Maharaja of Kutch
- First reign: 1778 – 1786
- Predecessor: Godji II
- Successor: Prithvirajji
- Second reign: 1801 − 30 October 1813
- Predecessor: Prithvirajji
- Successor: Bar Bhayat ni Jamat
- Regent of Bar Bhayat ni Jamat: Fateh Muhammad
- Born: 1763
- Died: 30 October 1813 (aged 49–50)
- Dynasty: Jadeja Rajput

= Rayadhan III =

Ruler of Kutch from 1778–1786

Rao Rayadhan III was the Rao of Cutch belonging to Jadeja Rajput dynasty, who ascended the throne of the Princely State of Cutch in 1778 and ruled until 1786 when he was deposed. He again ruled as titular head under a council of Bar Bhayat ni Jamat from 1801 to 1813.

==Reign==

===First reign (1778–1786)===
Rayadhan III succeeded his father Godji II, in 1778, at the early age of fifteen when the state was under disturbance and the revenues were exhausted due to battles. Under his mother's influence, he appointed Devchand, a Lohana by caste, as his minister who had managed the state under the former reign. One day Devchand was arrested by the commander of the Rao's body-guard under suspicion, and, shortly after, his three brothers, who held Anjar, Mundra, and Rapar, were seized and brought to Bhuj, where the whole family, including Devchand, were put to death. His mother died soon and the state fell into disturbance again. Rao appointed Sidi Merich, the governor of Bhuj, as his minister. Vagha Parekh, a Vania by caste, attacked the Jadeja chief of Patri and slaying him took his fort. This severity gave great offence, and Sidi Merich seeing that Vagha Parekh's conduct made Rao Rayadhan III himself unpopular tried to assassinate him. The attempt failed and Vagha winning over the nobles and the ladies of the palace procured the banishment of the whole body of Sidi mercenaries. But Vagha's success was short-lived.

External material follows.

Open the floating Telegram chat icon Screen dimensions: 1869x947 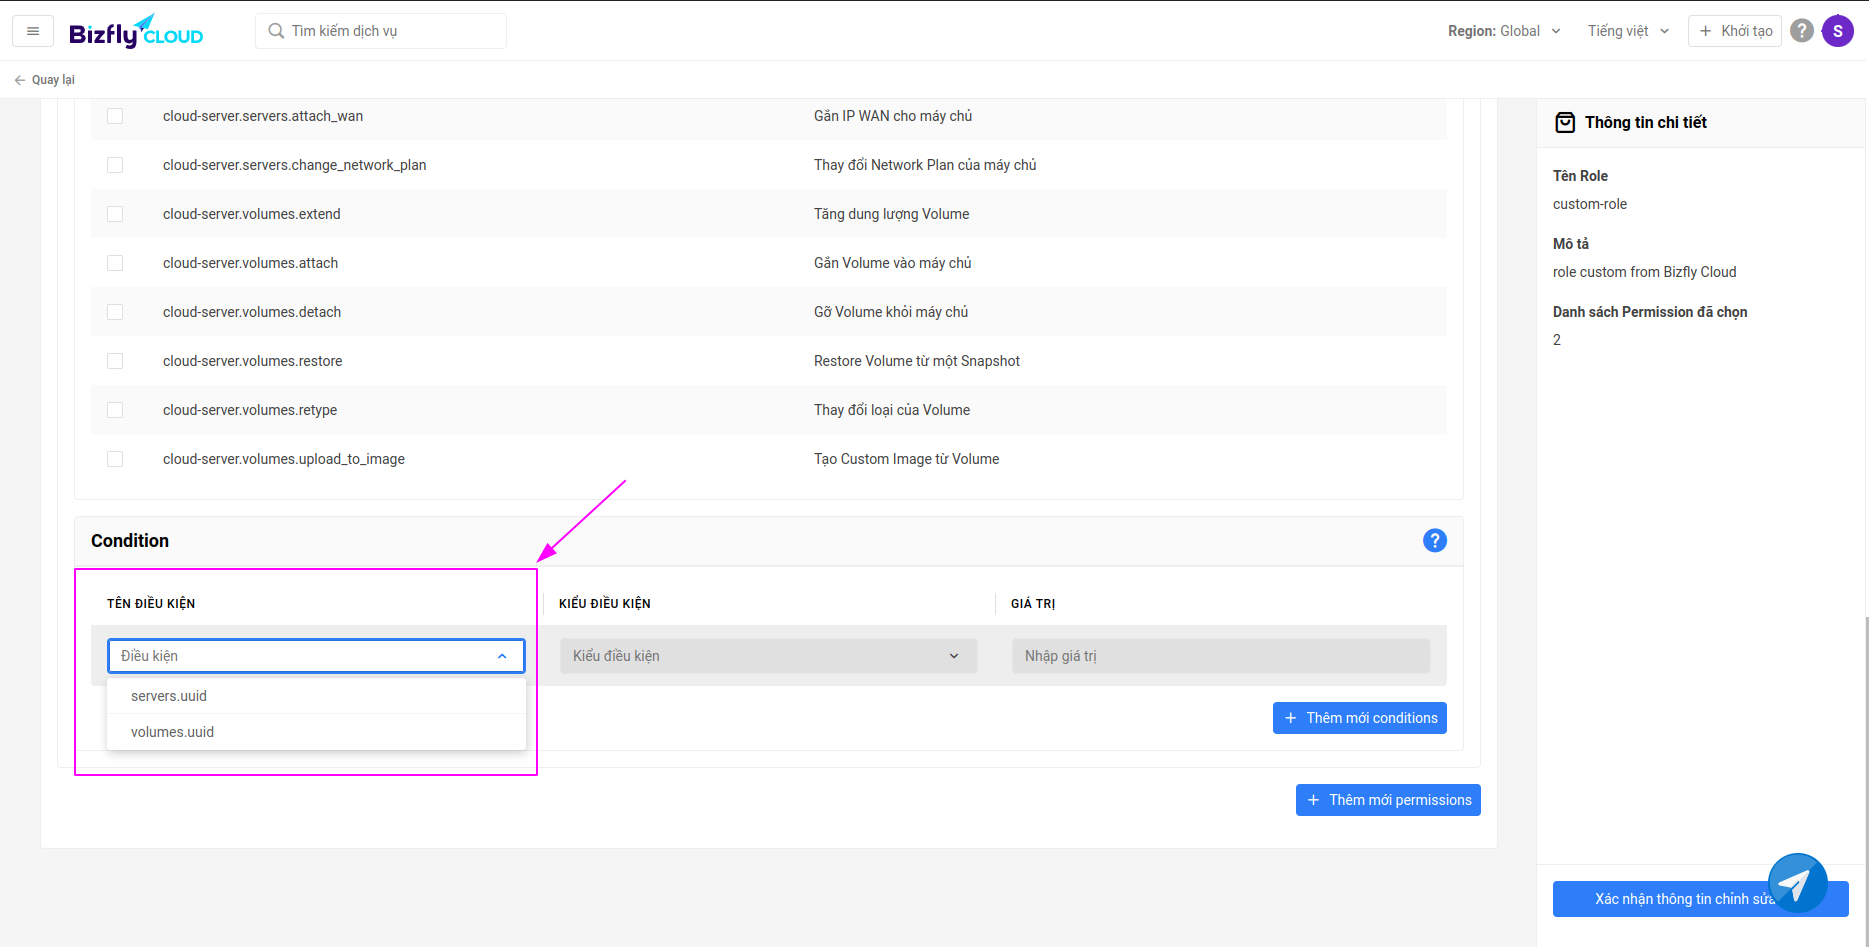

One of the Sidis, Masud by name, who, as a personal favourite of the Rao's was allowed to remain, before long succeeded in bringing about his imprisonment and death.

About this time (1783) the Raja of Jodhpur, at the head of an army, passed through Kutch on his way to Sindh to restore Abdul Nabbi Khan, who had been driven from his kingdom by the Talpuras. The Raja tried to persuade the Rao to help him. But affairs at Bhuj were in too great disorder to allow of ready aid, and, before anything could be done, the Jodhpur army, after a contest with Mir Fateh Ali at Chobari, were forced to retire in disorder. Rayadhan was disliked due to his conduct and his minister Vagha Parekh, suddenly brought a body of troops from Anjar into the courtyard of the Bhuj palace. Getting timely news of their arrival, the Rao, sending word to his body-guard, escaped to the top of the palace, and cutting away the stair gave his Pathans time to assemble and come to his rescue. With their help the whole body of the assailants was destroyed. Though successful for the moment, the Rao's conduct had estranged all his servants, and from this time his authority was no longer acknowledged. Mandvi under Ramji Khavas, Anjar under Meghji Seth, and Mundra, Lakhpat, and several other towns under other leaders became independent. The Miyanas, gathering in large bodies, entrenched themselves at Baliari, and, sallying out, plundered on every side.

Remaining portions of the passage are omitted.